- [Written problem]
List every line in the listing below that contains the word "agent".

[Listing for locating text and elements]
__________

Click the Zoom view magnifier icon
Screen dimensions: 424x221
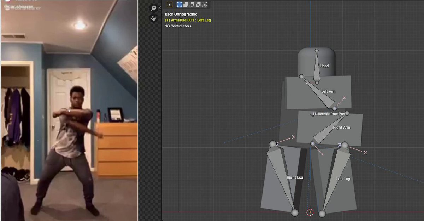[x=154, y=8]
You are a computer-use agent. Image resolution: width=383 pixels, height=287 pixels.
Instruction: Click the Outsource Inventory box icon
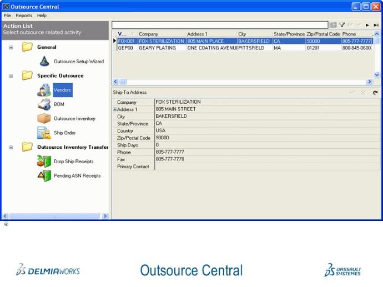[44, 118]
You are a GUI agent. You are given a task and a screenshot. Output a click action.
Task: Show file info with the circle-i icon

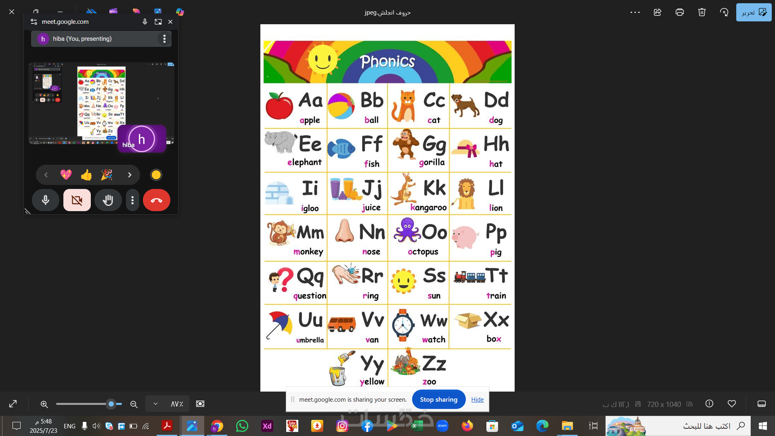tap(709, 404)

__________

- [Output of the task]
You are a computer-use agent. Image resolution: width=383 pixels, height=287 pixels.
You are a GUI agent. You are given a task and a screenshot. Output a click action.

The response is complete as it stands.